Она выбирает имя наугад.
– Черта-с-два. Восьмидесяти тебе не дашь, а это имя для восьмидесятилетней старушки. Говори настоящее.
– Марта, – повторяет Мона. – А тебя?
Он смеется.
– На кой черт ты сюда залезла, Марта?
– Почитать.
Он снова смеется.
– Признаться, ты мне начинаешь нравиться.
– Мистер… что ты собираешься со мной делать?
– Не знаю еще. Пока идем. Потом, наверное, отвезу тебя к одним людям.
– Каким людям?
– К людям, задающим вопросы. И лучше тебе на них отвечать. Понимаешь намек, Марта?
Она молчит.
– Поняла? – напирает он.
– Поняла.
– Это хорошо.
Мона бросает на него взгляд через плечо. Он вышагивает враскачку, вприпрыжку. Абсолютно беззаботное создание, наслаждается игрой, пританцовывает, радуясь добыче.
«Он ничем таким раньше не занимался, – угадывает Мона. – Он совершенно не соображает, что делает». Это не значит, что непременно надо с ним ссориться, но если что, она вполне уверена, что возьмет верх.
– Мистер, я… – начинает она… – Я не собиралась ничего нарушать.
Молчание.
– У меня в бумажнике сотня долларов. Можете взять, если меня отпустите.
Конечно, денег у нее нет. Нет и бумажника. Но его рука немедленно лезет Моне в задний карман – пальцы проникают куда глубже, чем требуется для поисков бумажника. Она невольно ежится, отчего он еще сильнее прихватывает ее за ягодицу.

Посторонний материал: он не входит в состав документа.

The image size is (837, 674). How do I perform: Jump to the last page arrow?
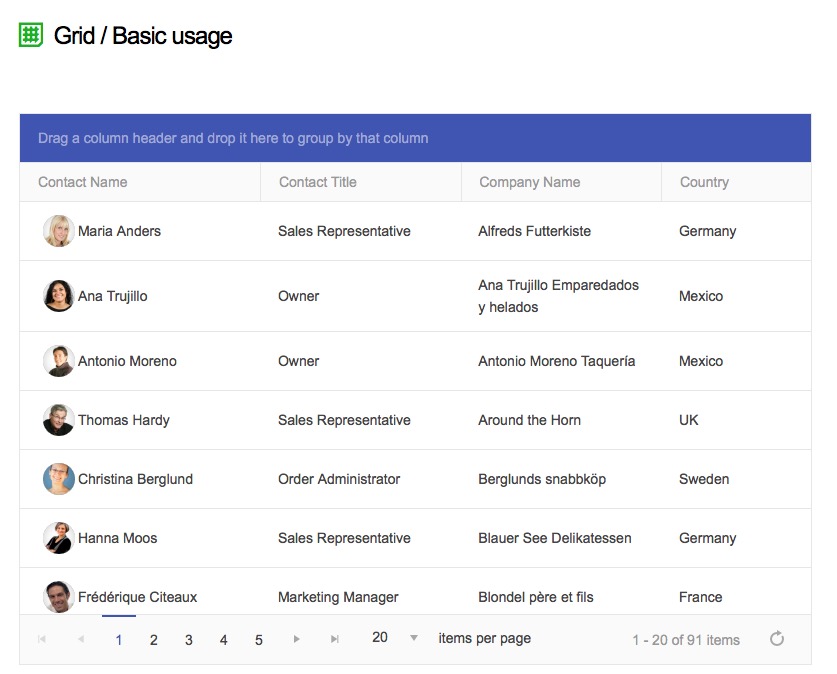pyautogui.click(x=335, y=639)
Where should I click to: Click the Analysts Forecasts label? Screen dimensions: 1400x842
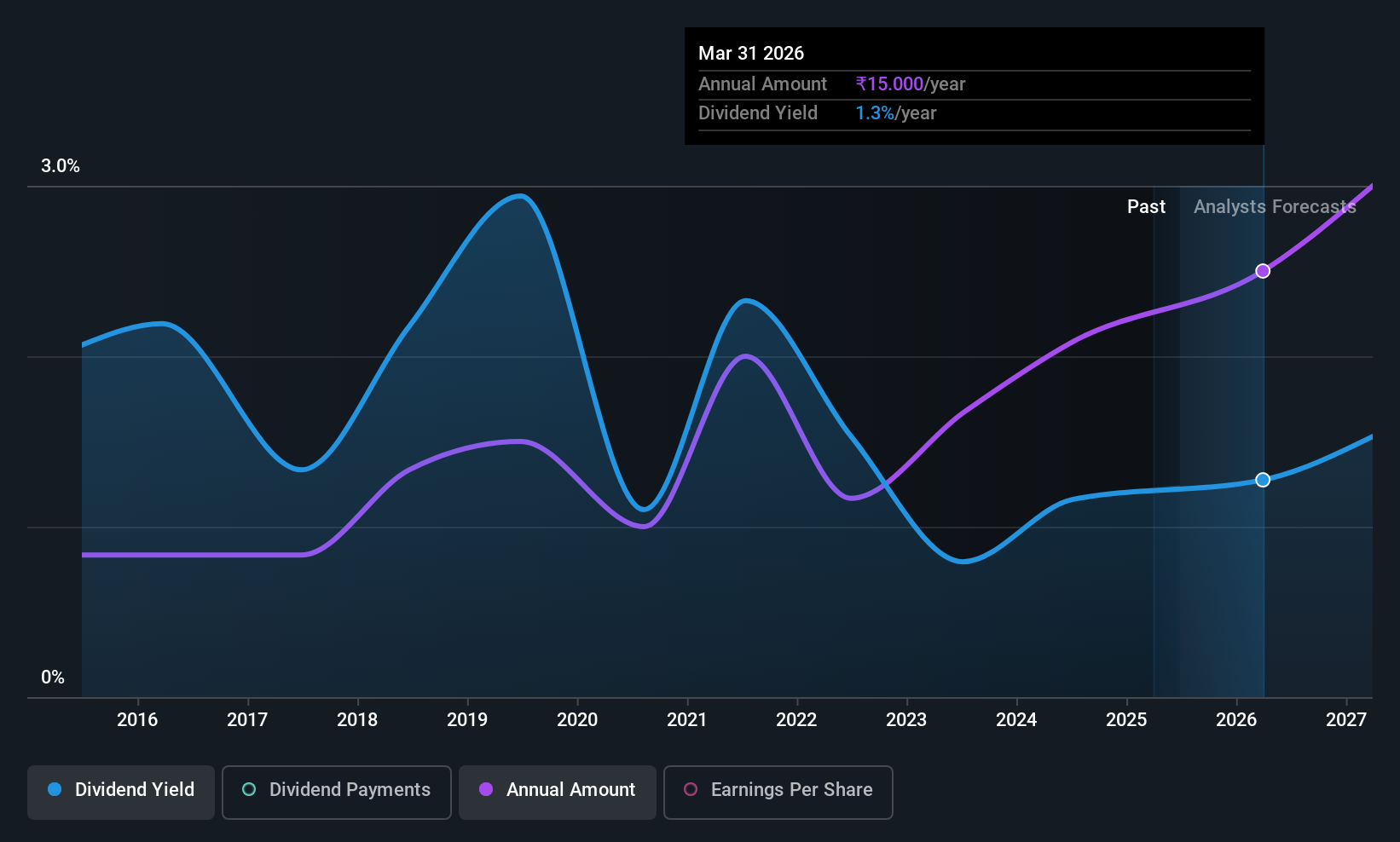coord(1275,207)
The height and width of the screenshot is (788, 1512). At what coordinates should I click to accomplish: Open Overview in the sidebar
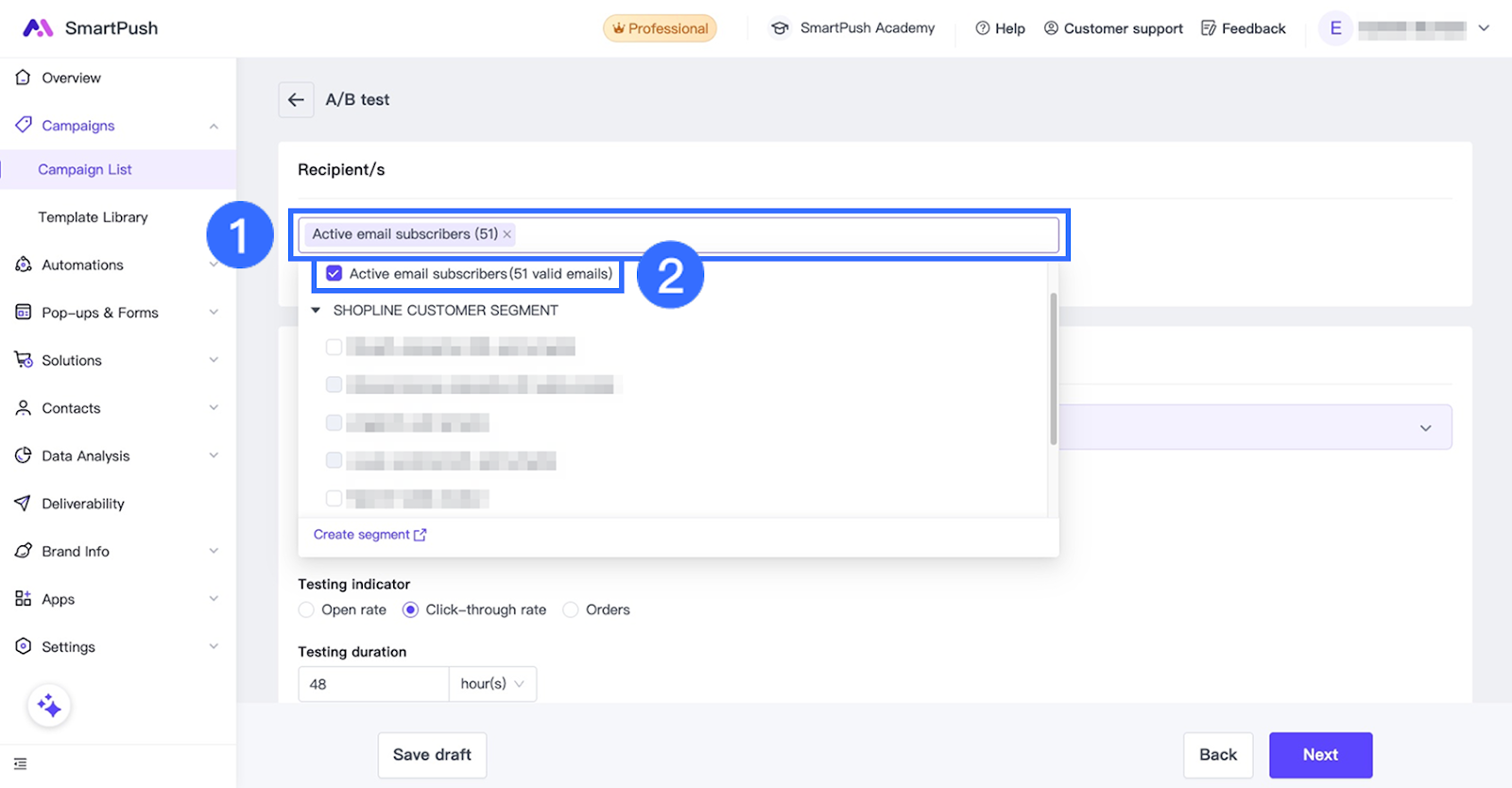[71, 78]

Убрав руку, он радостно хохочет.
– Фигня собачья. Нет у тебя никакой сотни.
Мона молчит.
– Зато много чего другого есть. Целое богатство.
Мона помалкивает.
– Я сегодня в настроении. Чертовски в хорошем настроении. Но бывает еще лучше. Дошло?
Она не отвечает.
– Ага, смекнула. Тебе есть чем поделиться. А я бы тебя отпустил. Если поделишься. Ясно?

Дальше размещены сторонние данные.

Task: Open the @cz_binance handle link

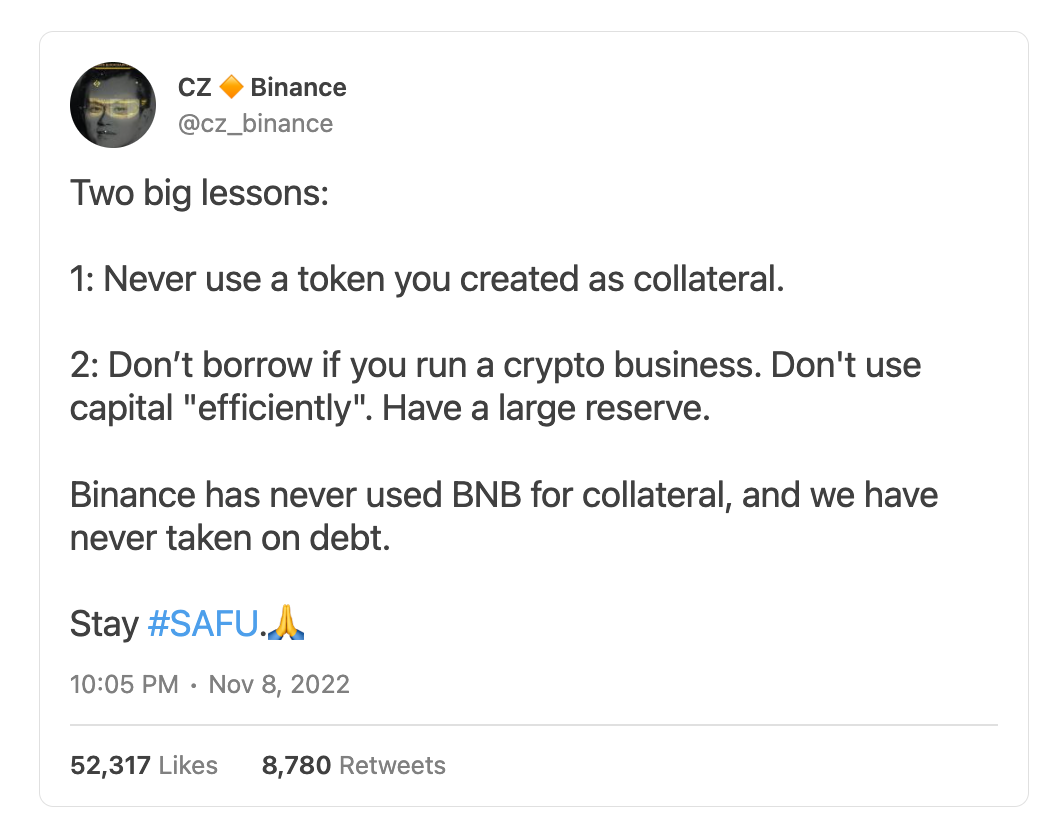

Она слышит приближающиеся шаги. Косится через плечо, ищет взглядом серебристую блесну его нелепой пушки. Парень принимает ее взгляд за знак согласия и придвигается еще ближе.

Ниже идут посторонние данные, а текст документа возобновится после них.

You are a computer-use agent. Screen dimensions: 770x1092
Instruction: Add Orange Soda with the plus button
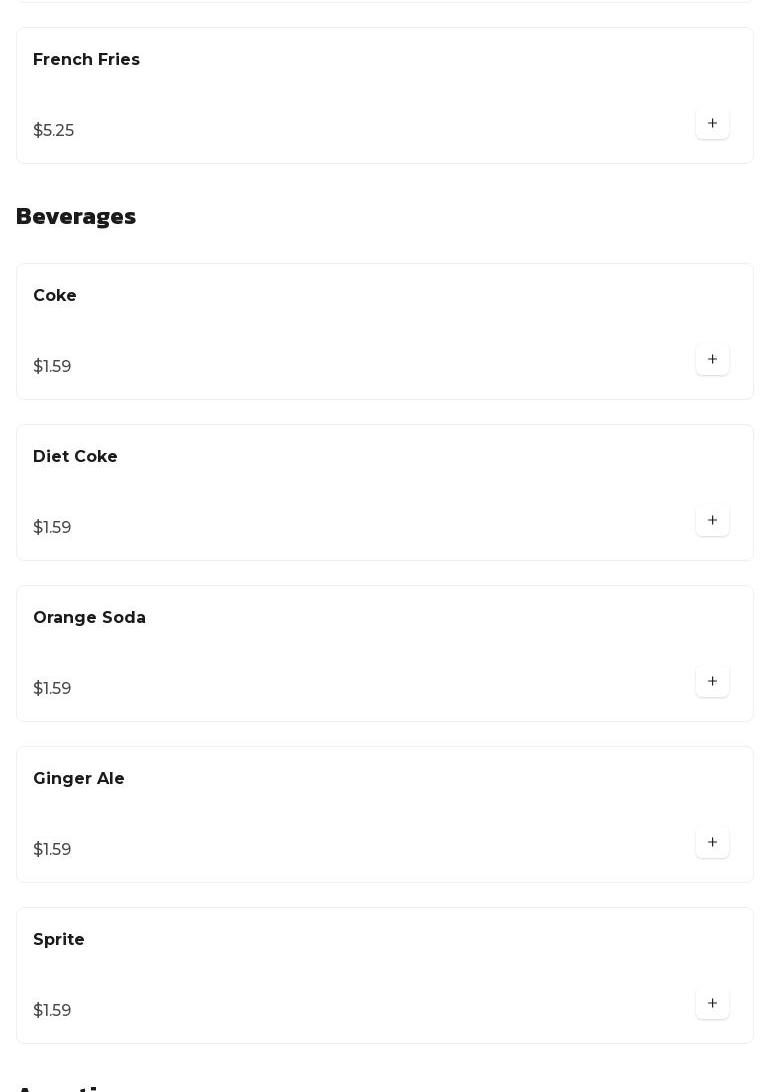[712, 682]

«Ну вот, – думает Мона, – теперь пора и ссориться».
Не зря ведь в реальной жизни люди держат других под прицелом с расстояния более четырех футов: прежде всего, если противник метнется в сторону, тебе, чтобы попасть в него, придется лишь чуть-чуть сместить прицел. А если он метнется, когда ты стоишь вплотную, придется тебе, как дураку, крутиться чуть не волчком.
Итак, Мона отскакивает назад и влево, почти сразу уходя из зоны обстрела. А поскольку этот придурок держал тяжеленную пушку одной рукой, стоит только ухватить его за запястье и вывернуть ствол вниз, чтобы рукоять выскользнула у него из пальцев, как кусок мыла в душевой.
На мгновенье оба застывают: Мона держит пистолет за ствол, парень тупо таращится на нее, еще не поняв, что случилось.
– Эй… – начинает он.
И тут Мона хлещет его пистолетом.
То ли она так взбудоражена находками в лаборатории, то ли разозлилась, что парень хватал ее за задницу и предлагал оплатить свободу натурой, только бьет она куда сильней, чем стала бы в другой раз. Щека у парня просто лопается. С круглыми глазами он отлетает к стене, кровь льет ручьем. Но, ударив кого-то раз, почему-то всегда хочется добавить, что Мона и делает. Добавляет еще шесть раз, с каждым разом снижая его «индекс привлекательности» на деление от десятки к нулю.